Reproduce the section of the listing that begins at the line containing "Task: Click the Cupones" and finishes at the line containing "Task: Choose the Custom category". Include both end lines and nothing beyond them.
Segment Open
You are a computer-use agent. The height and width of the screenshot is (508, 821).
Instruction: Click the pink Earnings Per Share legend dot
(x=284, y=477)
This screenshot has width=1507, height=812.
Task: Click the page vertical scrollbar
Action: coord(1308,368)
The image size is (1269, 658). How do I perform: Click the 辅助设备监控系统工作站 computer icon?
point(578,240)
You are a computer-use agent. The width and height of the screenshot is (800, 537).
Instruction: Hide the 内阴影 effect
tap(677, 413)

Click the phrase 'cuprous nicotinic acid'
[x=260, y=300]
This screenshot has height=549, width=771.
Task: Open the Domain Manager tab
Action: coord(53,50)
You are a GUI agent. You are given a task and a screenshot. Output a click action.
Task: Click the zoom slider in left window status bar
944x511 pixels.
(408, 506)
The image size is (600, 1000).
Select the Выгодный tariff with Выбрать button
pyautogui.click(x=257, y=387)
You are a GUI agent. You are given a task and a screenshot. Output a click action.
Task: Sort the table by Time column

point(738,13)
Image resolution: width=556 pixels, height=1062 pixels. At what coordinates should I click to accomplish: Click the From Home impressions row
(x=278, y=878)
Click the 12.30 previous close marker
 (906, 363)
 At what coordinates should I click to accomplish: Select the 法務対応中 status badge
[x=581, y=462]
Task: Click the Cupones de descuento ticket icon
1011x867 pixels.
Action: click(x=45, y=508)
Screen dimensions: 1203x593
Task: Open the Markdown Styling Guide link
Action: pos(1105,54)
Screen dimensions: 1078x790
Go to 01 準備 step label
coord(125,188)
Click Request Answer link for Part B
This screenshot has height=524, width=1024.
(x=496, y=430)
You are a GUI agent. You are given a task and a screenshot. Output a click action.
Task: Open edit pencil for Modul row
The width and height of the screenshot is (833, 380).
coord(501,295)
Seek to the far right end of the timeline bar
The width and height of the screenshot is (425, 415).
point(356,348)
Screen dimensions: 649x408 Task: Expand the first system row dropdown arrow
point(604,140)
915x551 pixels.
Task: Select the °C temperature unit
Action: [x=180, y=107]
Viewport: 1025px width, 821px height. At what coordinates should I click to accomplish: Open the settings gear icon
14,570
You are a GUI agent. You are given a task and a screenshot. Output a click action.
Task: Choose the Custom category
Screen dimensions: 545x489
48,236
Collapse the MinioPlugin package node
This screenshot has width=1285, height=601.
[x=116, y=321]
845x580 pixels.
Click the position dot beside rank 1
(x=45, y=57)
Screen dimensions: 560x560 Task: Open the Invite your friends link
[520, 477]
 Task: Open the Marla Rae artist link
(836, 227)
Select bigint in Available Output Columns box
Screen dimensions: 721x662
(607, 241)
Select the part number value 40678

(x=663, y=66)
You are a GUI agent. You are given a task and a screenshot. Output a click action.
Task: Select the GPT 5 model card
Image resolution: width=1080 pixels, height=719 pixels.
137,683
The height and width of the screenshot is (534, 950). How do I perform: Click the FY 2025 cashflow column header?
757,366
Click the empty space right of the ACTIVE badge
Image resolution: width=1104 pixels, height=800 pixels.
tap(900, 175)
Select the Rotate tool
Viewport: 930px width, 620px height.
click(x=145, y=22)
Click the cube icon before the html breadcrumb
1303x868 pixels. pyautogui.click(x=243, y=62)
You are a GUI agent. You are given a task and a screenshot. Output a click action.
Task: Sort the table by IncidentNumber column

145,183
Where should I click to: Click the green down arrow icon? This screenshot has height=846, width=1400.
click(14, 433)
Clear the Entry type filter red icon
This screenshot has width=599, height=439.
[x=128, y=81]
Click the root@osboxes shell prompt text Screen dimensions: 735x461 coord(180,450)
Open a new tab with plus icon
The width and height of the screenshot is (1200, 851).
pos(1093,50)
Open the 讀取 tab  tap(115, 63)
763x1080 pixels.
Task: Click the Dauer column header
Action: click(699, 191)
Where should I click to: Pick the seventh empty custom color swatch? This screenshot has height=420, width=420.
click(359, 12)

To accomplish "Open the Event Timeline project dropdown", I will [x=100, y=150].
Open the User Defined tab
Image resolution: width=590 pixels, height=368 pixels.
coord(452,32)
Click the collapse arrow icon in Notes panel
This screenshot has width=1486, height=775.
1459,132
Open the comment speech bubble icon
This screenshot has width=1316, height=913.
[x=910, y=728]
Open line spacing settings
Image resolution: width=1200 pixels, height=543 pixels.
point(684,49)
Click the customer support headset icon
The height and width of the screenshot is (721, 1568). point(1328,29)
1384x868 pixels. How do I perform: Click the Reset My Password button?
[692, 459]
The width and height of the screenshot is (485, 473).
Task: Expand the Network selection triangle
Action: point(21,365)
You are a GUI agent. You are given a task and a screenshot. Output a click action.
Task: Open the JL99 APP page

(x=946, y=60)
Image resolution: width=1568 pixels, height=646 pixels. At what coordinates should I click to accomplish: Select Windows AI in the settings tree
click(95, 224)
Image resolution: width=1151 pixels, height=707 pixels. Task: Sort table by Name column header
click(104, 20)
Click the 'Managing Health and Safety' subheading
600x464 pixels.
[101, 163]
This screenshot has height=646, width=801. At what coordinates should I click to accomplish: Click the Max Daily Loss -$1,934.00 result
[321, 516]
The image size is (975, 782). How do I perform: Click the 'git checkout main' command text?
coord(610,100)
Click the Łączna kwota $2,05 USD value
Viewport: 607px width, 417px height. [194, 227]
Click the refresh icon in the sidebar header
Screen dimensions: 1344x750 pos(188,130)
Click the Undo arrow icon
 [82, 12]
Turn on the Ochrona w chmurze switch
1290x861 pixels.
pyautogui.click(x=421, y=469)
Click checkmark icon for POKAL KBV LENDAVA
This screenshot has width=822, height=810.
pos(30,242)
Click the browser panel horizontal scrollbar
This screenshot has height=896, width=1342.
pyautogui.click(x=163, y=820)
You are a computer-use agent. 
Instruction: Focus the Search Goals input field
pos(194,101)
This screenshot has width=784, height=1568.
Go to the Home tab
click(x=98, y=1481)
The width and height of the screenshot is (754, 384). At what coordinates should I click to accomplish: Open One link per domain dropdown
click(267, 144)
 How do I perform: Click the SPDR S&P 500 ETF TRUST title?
Segment Closed
*Finished task:*
Task: Click the Cupones de descuento ticket icon
1011x867 pixels.
Action: click(x=45, y=508)
Screen dimensions: 1203x593
Task: Open the Markdown Styling Guide link
Action: pos(1105,54)
Screen dimensions: 1078x790
Go to 01 準備 step label
coord(125,188)
Click Request Answer link for Part B
This screenshot has height=524, width=1024.
(x=496, y=430)
You are a GUI agent. You are given a task and a screenshot. Output a click action.
Task: Open edit pencil for Modul row
The width and height of the screenshot is (833, 380).
coord(501,295)
Seek to the far right end of the timeline bar
The width and height of the screenshot is (425, 415).
point(356,348)
Screen dimensions: 649x408 Task: Expand the first system row dropdown arrow
point(604,140)
915x551 pixels.
Task: Select the °C temperature unit
Action: [x=180, y=107]
Viewport: 1025px width, 821px height. At what coordinates should I click to accomplish: Open the settings gear icon
14,570
You are a GUI agent. You are given a task and a screenshot. Output a click action.
Task: Choose the Custom category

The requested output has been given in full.